RE: Change in definition of RDF literals from Martin Duerst on 2003-05-27 (w3c-rdfcore-wg@w3.org from May 2003)

From: Martin Duerst <duerst@w3.org>
Date: Tue, 27 May 2003 11:22:17 -0400
To: <Patrick.Stickler@nokia.com>, <gk@ninebynine.org>, <jjc@hplb.hpl.hp.com>
Cc: <w3c-rdfcore-wg@w3.org>, w3c-i18n-ig@w3.org
Message-Id: <4.2.0.58.J.20030527105443.072b2590@localhost>
Sorry for being offline so long.

I have added the I18N WG back into the cc.


At 12:26 03/05/27 +0300, Patrick.Stickler@nokia.com wrote:


> > I understood Martin to suggest that this
> > distinction is
> > un-needed -- if one accepts this premise, why is round-tripping of
> > particular syntactic forms of any importance?
>
>It comes down to integration of RDF tools with XML tools. Round
>tripping makes life alot easier.
>
>I would argue that if round-tripping of XML literals is not
>important, then neither are XML literals, and we can simply
>have plain literals and applications must employ the necessary
>escaping/quoting mechanisms for all literals when producing
>RDF/XML.

There is very clearly a need for distinguishing real XML from
textual strings that contain characters that look like XML
markup, such as this is used in examples that discuss XML.
In this sense, I agree with Patrick and Jeremy.

But this does NOT imply a necessity for using a special bit
in a data store. It is easily possible (although not necessary;
implementations can do what they want internally) to store
both plain and XML literals in the same escaping form.

To go back to some examples, in RDF/XML:

A1) <foo>Hello World!</foo>

A2) <foo rdf:parseType="Literal">Hello World!</foo>

B1) <foo>Hello &amp; World!</foo>

B2) <foo rdf:parseType="Literal">Hello &amp; World!</foo>

C1) <foo>Hello <em>World!</em></foo>

C2) <foo rdf:parseType="Literal">Hello <em>World!</em></foo>

D1) <foo>Hello &lt;em&gt;World!&lt;/em&gt;</foo>

D2) <foo rdf:parseType="Literal">Hello &lt;em&gt;World!&lt;/em&gt;</foo>


You will note the following:

C1) is illegal. A1/A2, B1/B2, and D1/D2 each represent exactly the
same string, and in XML, this string is represented in the same way.
In A), it is a string without anything special; in B, it is a string
containing an ampersand, and in D, it is a string containing '<'s and
'>'s that lets it look like XML markup.

To store these strings, apart from the fact that in some cases
it says rdf:parseType="Literal", which we can discuss separately,
we have various solutions.
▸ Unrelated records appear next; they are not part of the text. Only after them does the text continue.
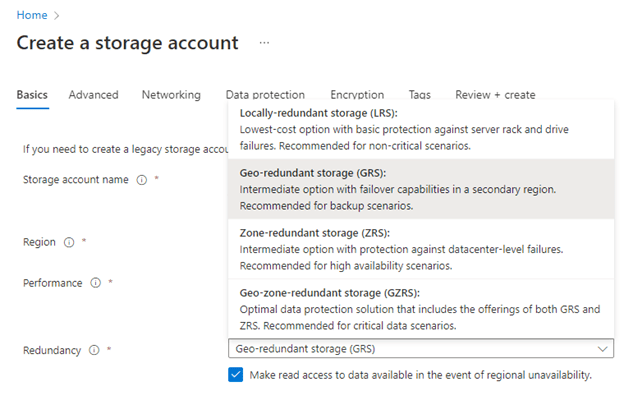Screen dimensions: 624x414
Task: Go to Review + create tab
Action: click(495, 95)
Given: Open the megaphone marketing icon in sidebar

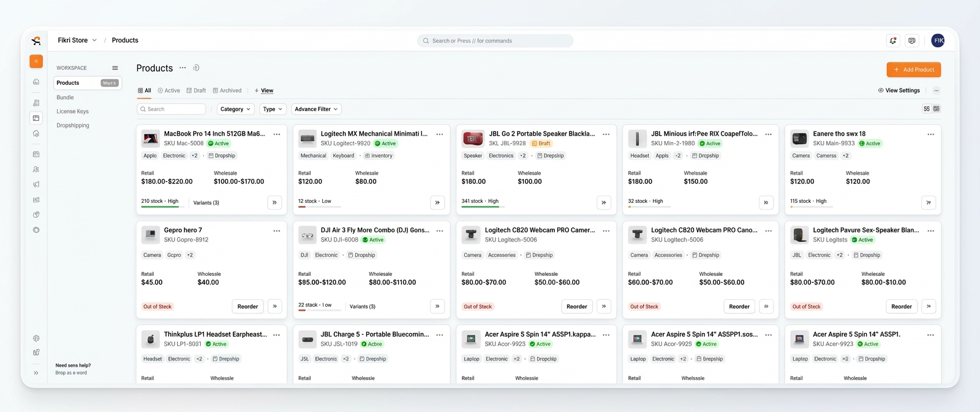Looking at the screenshot, I should click(36, 185).
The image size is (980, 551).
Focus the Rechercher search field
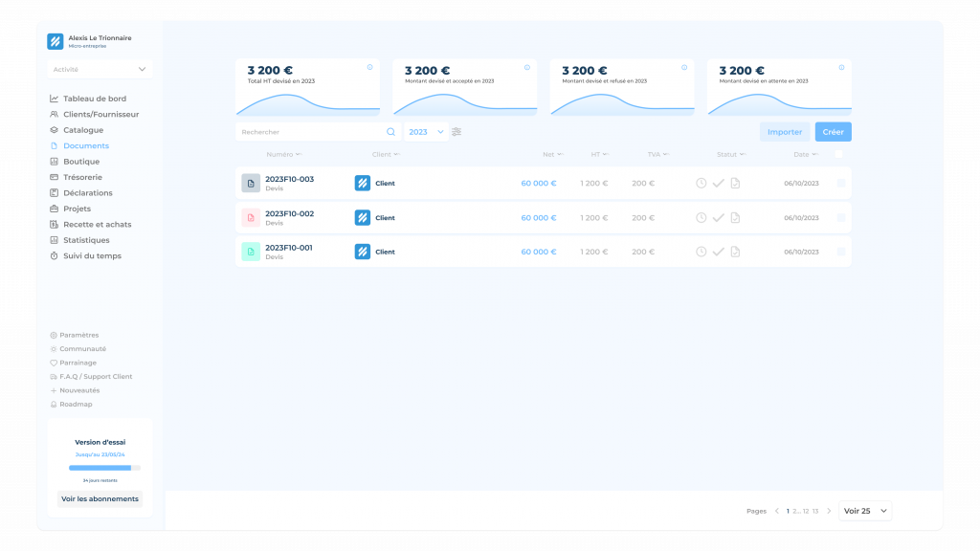[309, 132]
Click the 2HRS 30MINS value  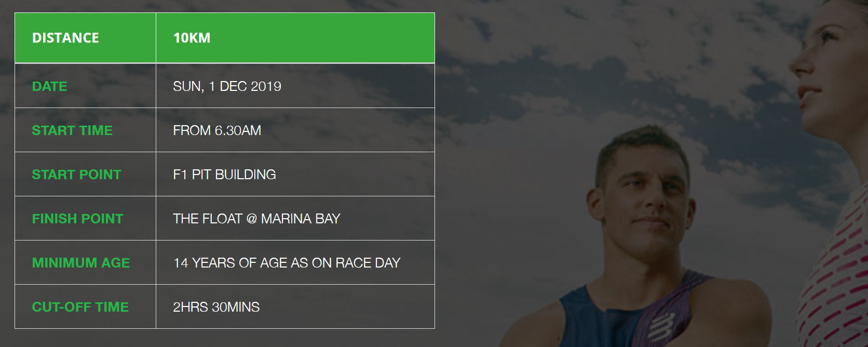point(216,307)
From what Jeremy told me, currently the
most frequent solution seems to be:

A1) Hello World! (#)

A2) Hello World! (*)

B1) Hello & World! (#)

B2) Hello &amp; World! (*)

C2) Hello <em>World!</em> (*)

D1) Hello <em>World!</em> (#)

D2) Hello &lt;em&gt;World!&lt;/em&gt; (*)

(#) and (*) standing for the differences in escaping that
is applied in store, or that has to be applied when writing
out XML.

But there is another solution:

A1) Hello World!

A2) Hello World!

B1) Hello &amp; World!

B2) Hello &amp; World!

C2) Hello <em>World!</em>   (@)

D1) Hello &lt;em&gt;World!&lt;/em&gt;

D2) Hello &lt;em&gt;World!&lt;/em&gt;

In this solution, we don't need to distinguish different escapings,
because the same escaping is used throughout. For practical speed
purposes, I have added a (@) mark, which indicates that in this
case, not using parseType='Literal' when writing out is not an option.
Of course, C and D are still clearly distinct, and it is not possible
to get from one to the other via write-out-read-in or entailment.

The second implementation also makes it very easy to support
parseType='Literal', and makes it quite natural to not make
a big distinction between plain literal and XML literals, a
plain literal just being a special case of an XML literal without
any element markup. Of course, we can still make a strict
distinction between plain literals and XML literals if we really
think we need to, but this is independent of escaping issues.
Escaping issues only depend on the internals of an application,
not on the distinction between plain literals and XML literals.


Regards,    Martin.
Received on Tuesday, 27 May 2003 11:35:56 UTC